Preparing to deliver another batch of micro-greens to The Wild Ramp this morning.  Don’t they look delicious? They are!

micro-green harvest

That’s just a small sample of today’s harvest of Collard Mix (Collards, Kale and Others), Spicy Mix (a colorful blend of red and green mustards with various textures) &  Mild Mix (Mizuna, Cabbage, Kale, and Kohlrabi)  micro-greens .  

They are also a super-food, providing lots of nutritious stuff!

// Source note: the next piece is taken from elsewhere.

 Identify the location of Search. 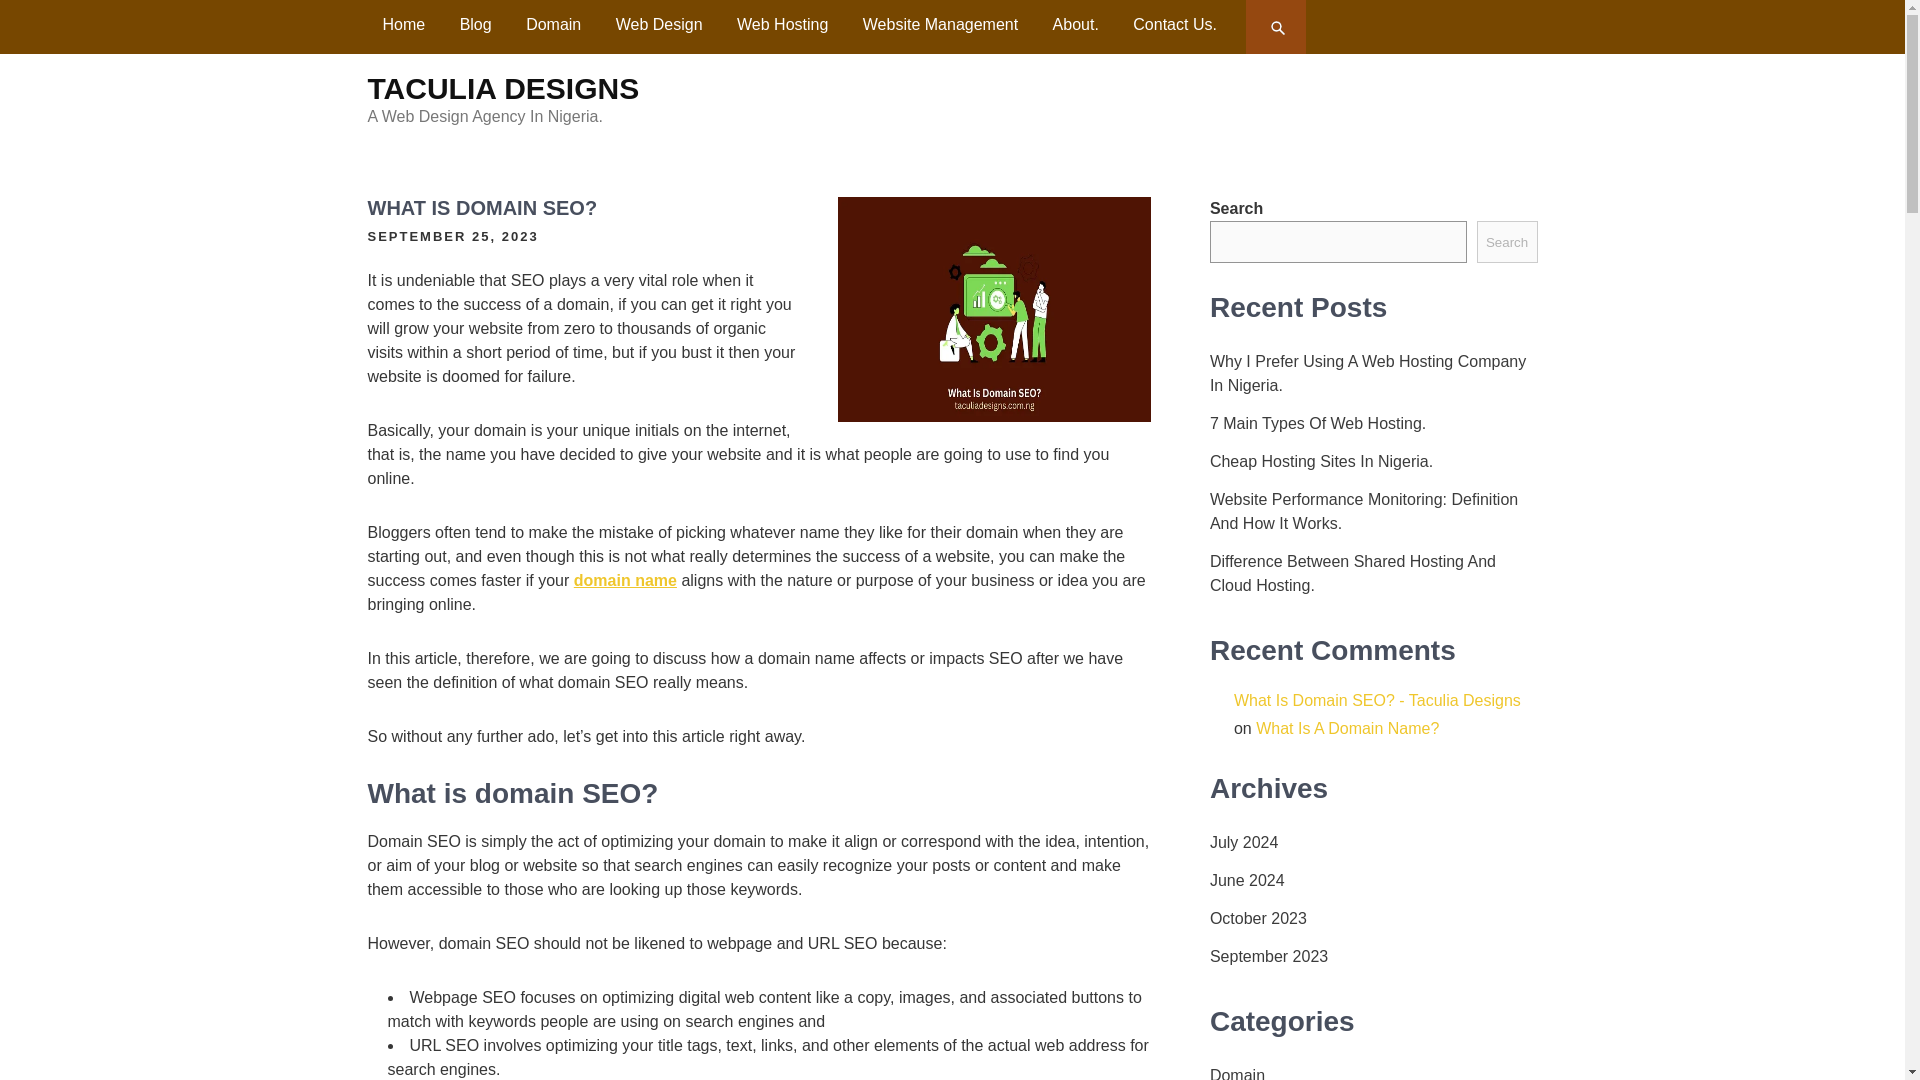
(1278, 27).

Don’t believe us? It’s true.  In a study at The University of
 In a study at The University of Maryland “researchers learned that overall microgreens tend to have higher concentrations of vitamins and carotenoids than the mature plants—many of which fall into the superfood category themselves. Because they are grown from so many types of plant seeds, what specifically they contain varies from plant to plant. Red cabbage microgreens had the greatest concentration of vitamin C—six times more than mature cabbage. It also had 40 times more vitamin E than the bigger plants. Red cabbage, garnet amaranth and green daikon radish microgreens had the highest concentrations of vitamin C, vitamin K and vitamin E. Cilantro was the winner when it came to the carotenoids lutein and beta-carotene.

“In general, microgreens contained considerably higher levels of vitamins and carotenoids—about five times greater—than their mature plant counterparts, an indication that microgreens may be worth the trouble of delivering them fresh during their short lives,” said the study.

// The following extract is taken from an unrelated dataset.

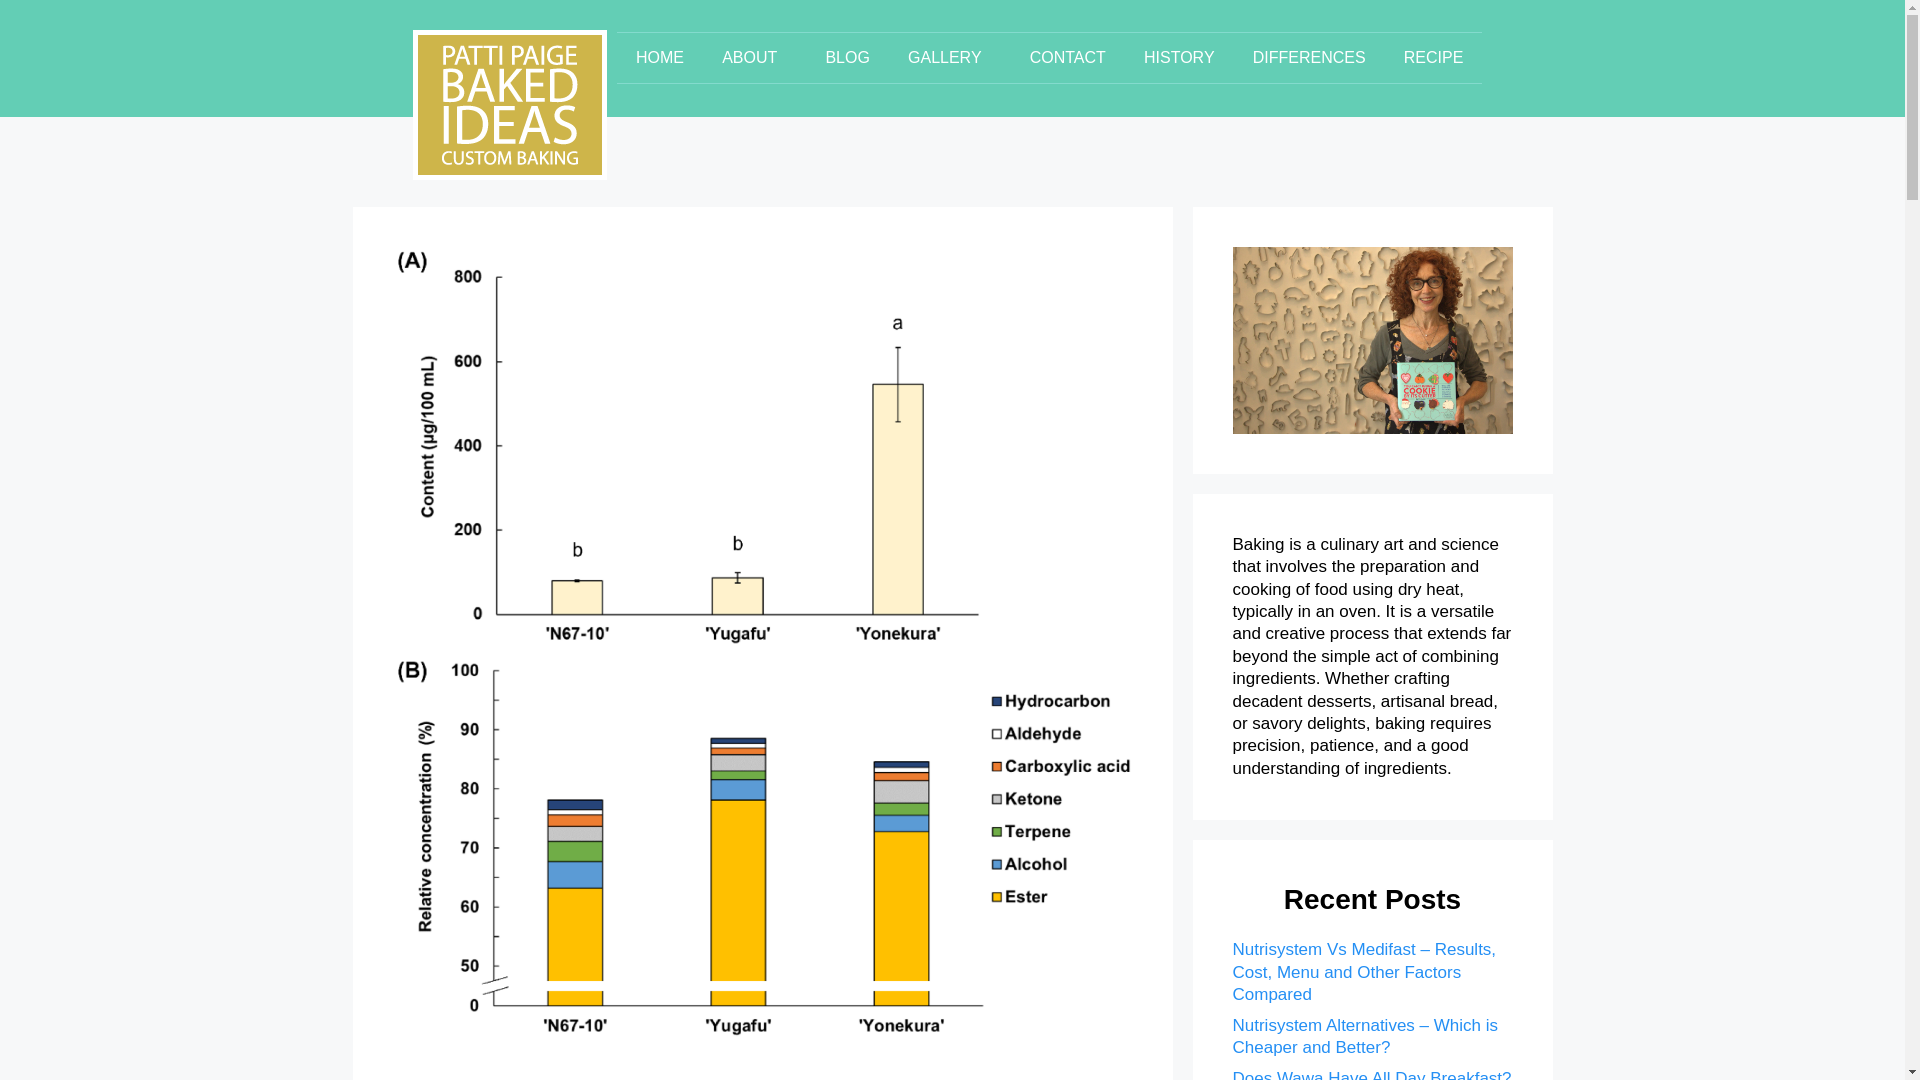 The width and height of the screenshot is (1920, 1080). I want to click on DIFFERENCES, so click(1309, 58).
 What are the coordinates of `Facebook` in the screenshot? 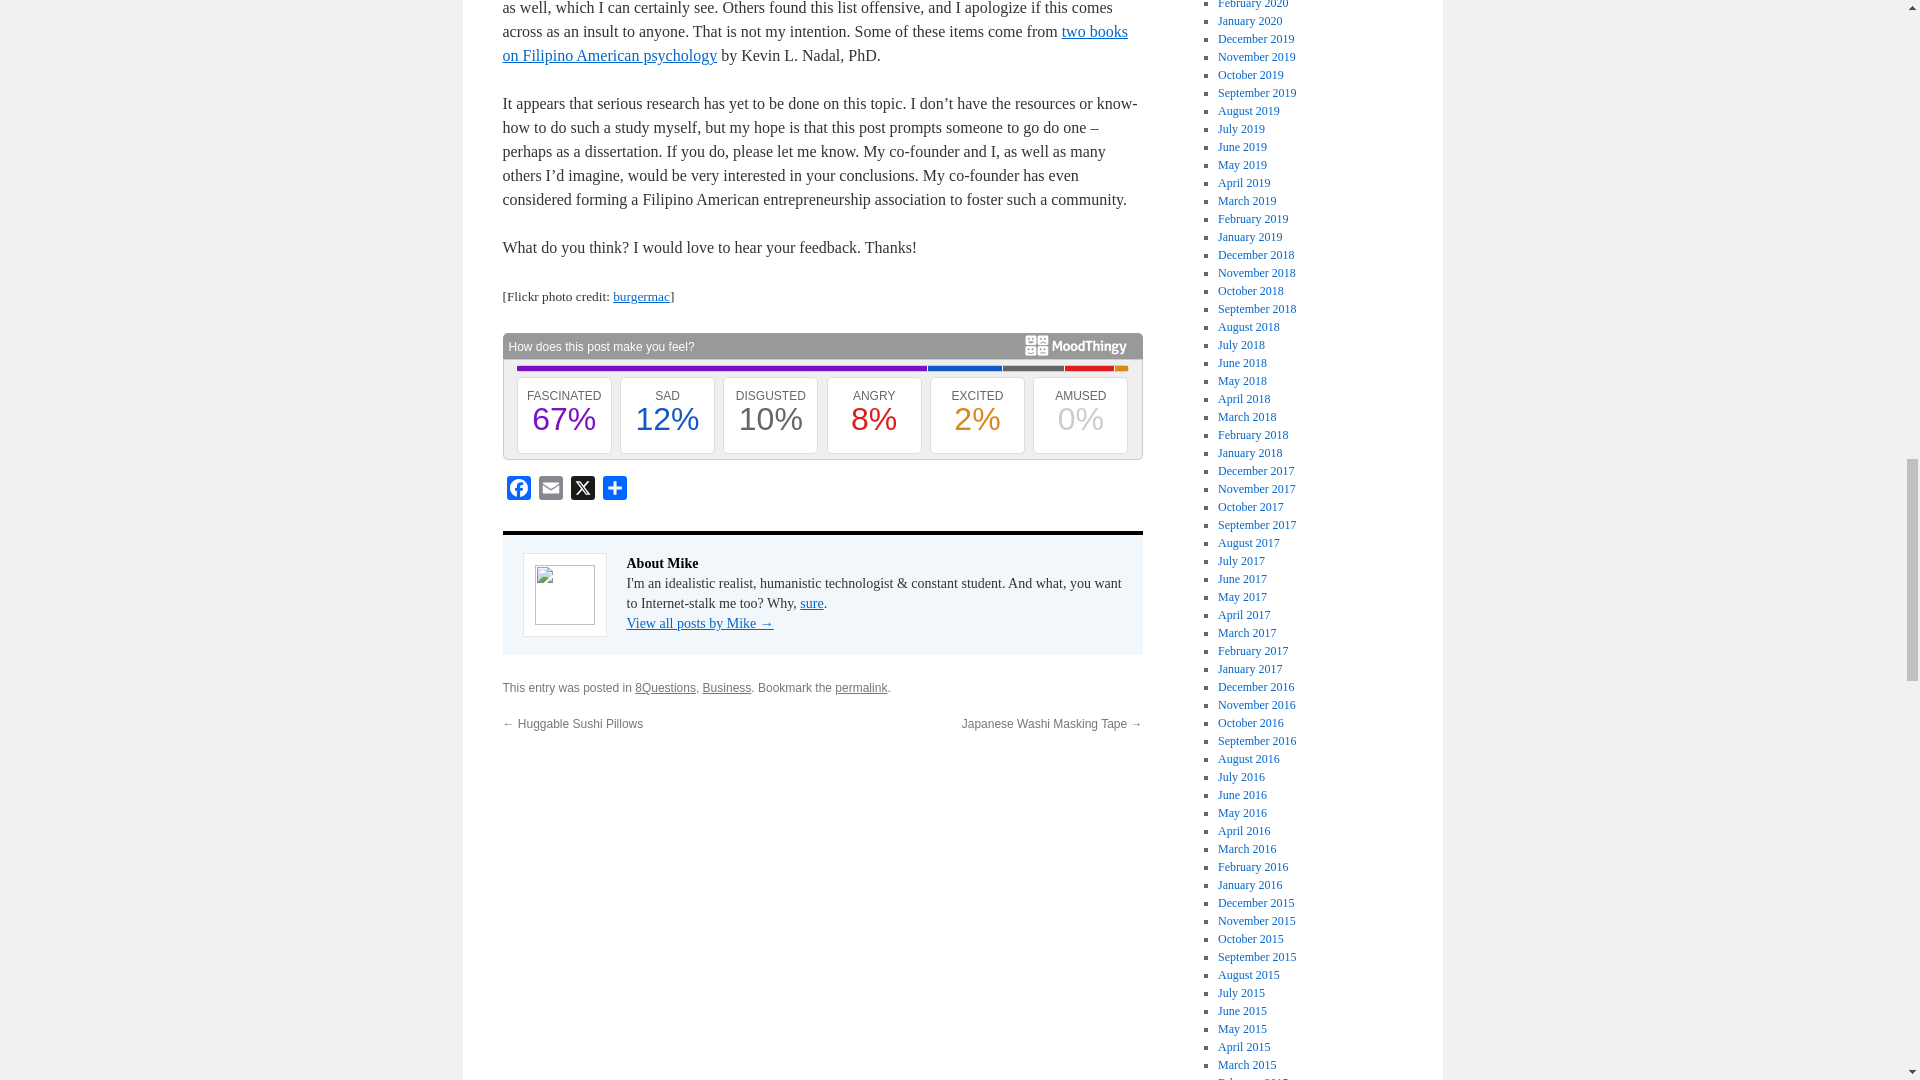 It's located at (517, 491).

What does that mean for you? It means more of what you eat your vegetables for. Lutein, for instance, has been found to have an impact on eye health, possibly helping to stave off conditions such as macular degeneration. Beta-carotene may help protect against some cancers. And all the carotenoids are antioxidants, which play a role in maintaining and improving overall health, boosting your immune system and delaying chronic diseases of aging.

If it’s good to eat your vegetables, it’s even better to eat your microgreens.”